During a three-day meeting, Bober and Braverman examine each child by placing them on a table, where they measure by entering the data into a register funded by the RhizoKids Foundation. The register is intended to provide parents and doctors with information on how quickly a child with RCDP should gain weight to avoid overfeeding. The doctors examining Jude wondered about the two brief fits the child had experienced earlier that day. Bober asked the boy’s parents about his hopes for clinical trials: what changes would they expect in Jude’s functioning? Peters doesn’t know where to start. A stronger respiratory and immune system responds. The ability to “speak to us, reach out to us, give us a hug.” (…)

For Crystal Bedford, the most important thing would be to improve Marley’s respiratory system and improve her vision, because she was starting to lose her eyesight. – And if you could make a more polite child out of her, it would be fantastic – he jokes, referring to the stubbornness of the little girl.
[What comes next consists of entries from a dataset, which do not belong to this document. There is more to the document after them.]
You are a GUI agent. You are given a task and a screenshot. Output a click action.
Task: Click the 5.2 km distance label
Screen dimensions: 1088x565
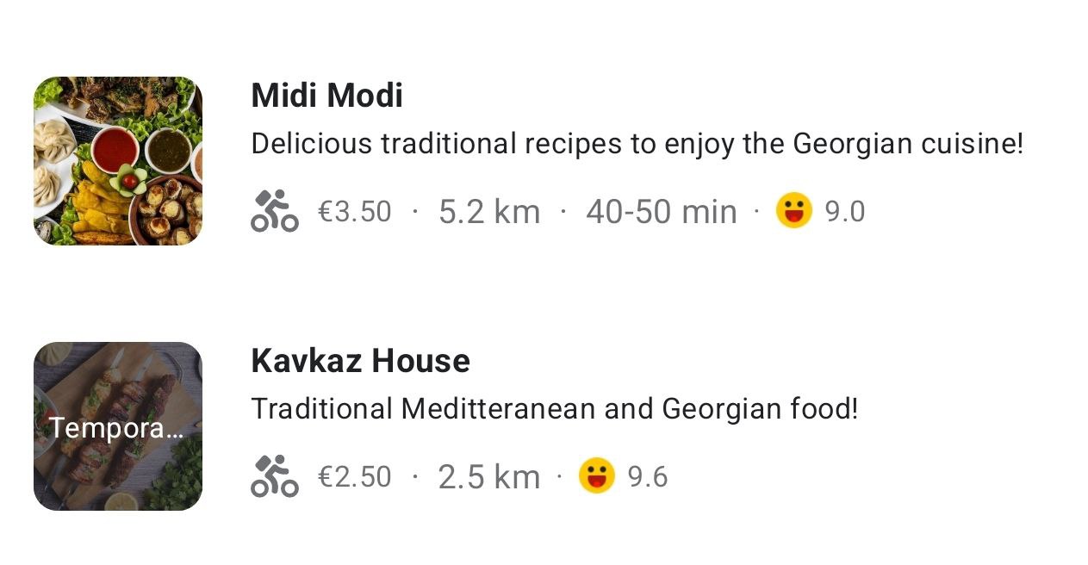[x=488, y=212]
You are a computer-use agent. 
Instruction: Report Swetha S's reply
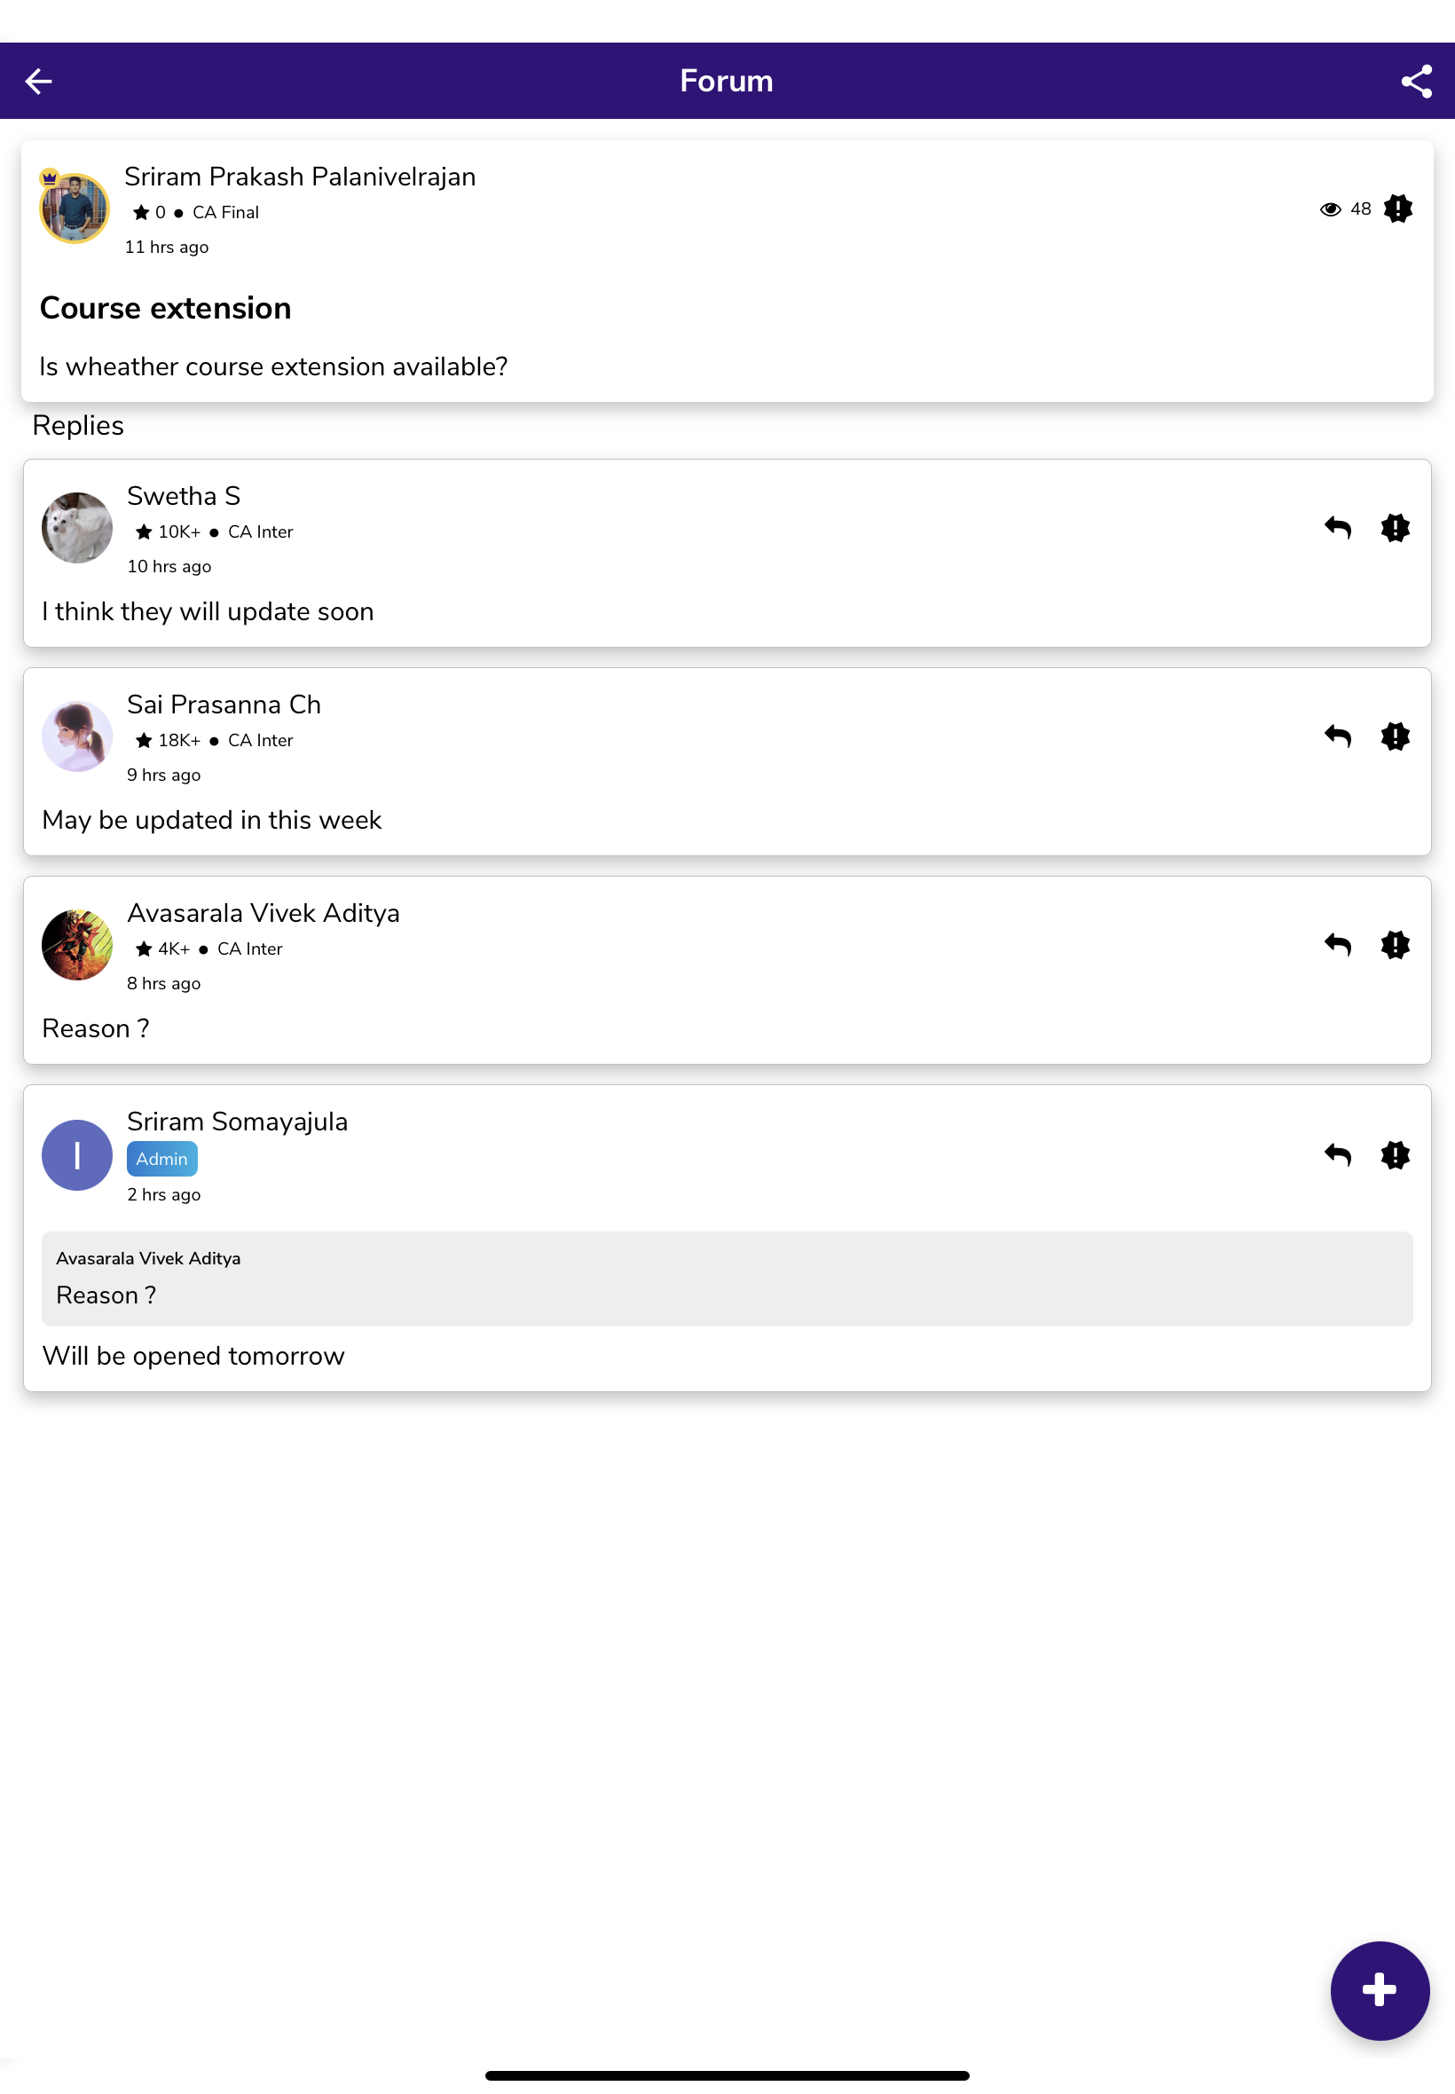coord(1395,528)
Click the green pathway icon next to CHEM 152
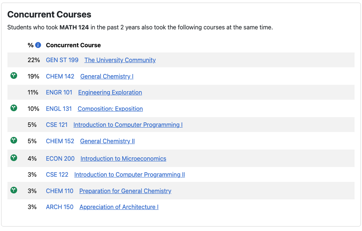 pyautogui.click(x=13, y=141)
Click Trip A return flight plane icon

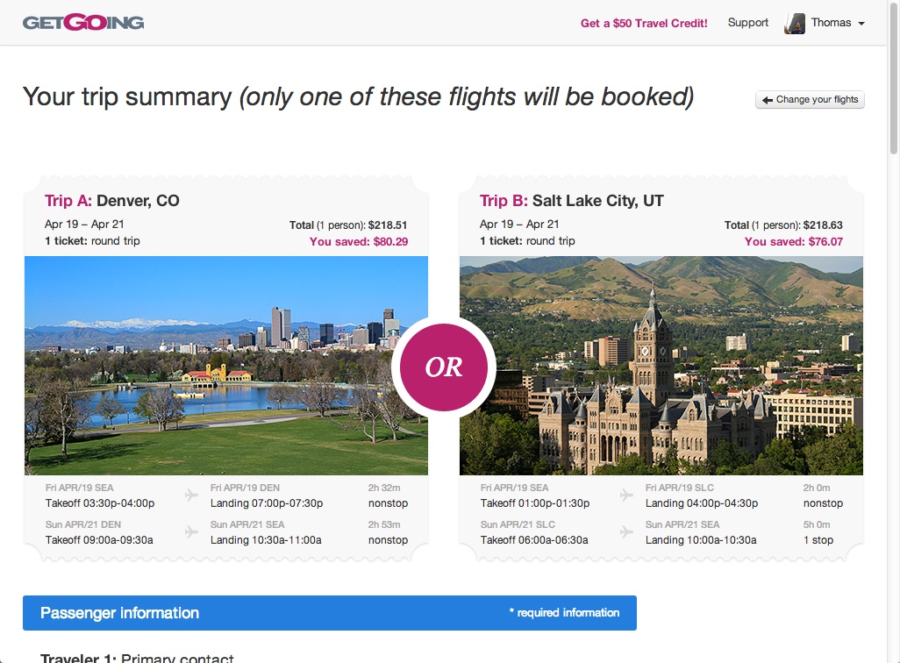(x=192, y=532)
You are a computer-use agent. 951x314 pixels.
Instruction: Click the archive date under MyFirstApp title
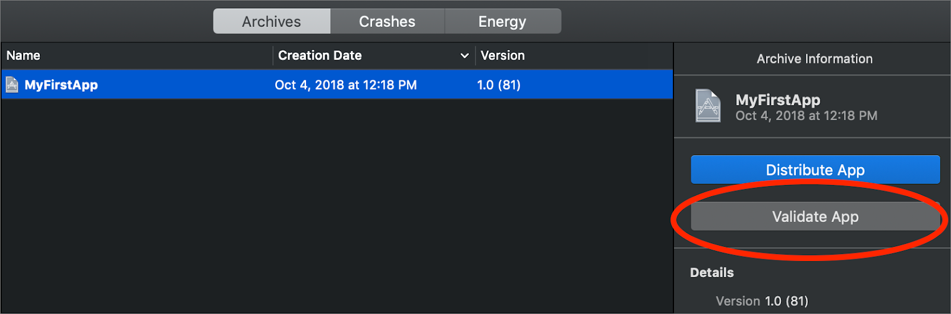[x=806, y=116]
Everyone around bursts out laughing, the tension is released from them.

Goodenowe admits that he could use 30 study participants. Healthcare has data on 24 children with RCDP, but “some of them have passed away,” the head of Phenomenome Discoveries says in a tactful manner. But a smaller group can also pass the test, provided that there is a way to objectively measure the effectiveness of the drug. – Raising the level of plasmalogen must translate into a change in functioning – this is our goal – he emphasizes. – If we fail to improve functioning, no one will listen to us.

On the evening before the families returned to their homes, balloons with LED lights inside flew into the sky: they floated like ghosts over the lake, reminding them of the dead and providing entertainment for those who are still struggling with the difficult reality.

The difficult reality was to catch Jude’s parents soon: the boy was hospitalized for a week due to intestinal obstruction. Specialist studies have shown epileptic discharges in the brain and the baby is now taking two anti-epileptic drugs.

Hannah Peters says the prospect of her son’s participation in clinical trials encourages her, although she is also very upset about it. – I met these people, we spent time together and gained confidence in them – says my mother. – They really care about saving our children.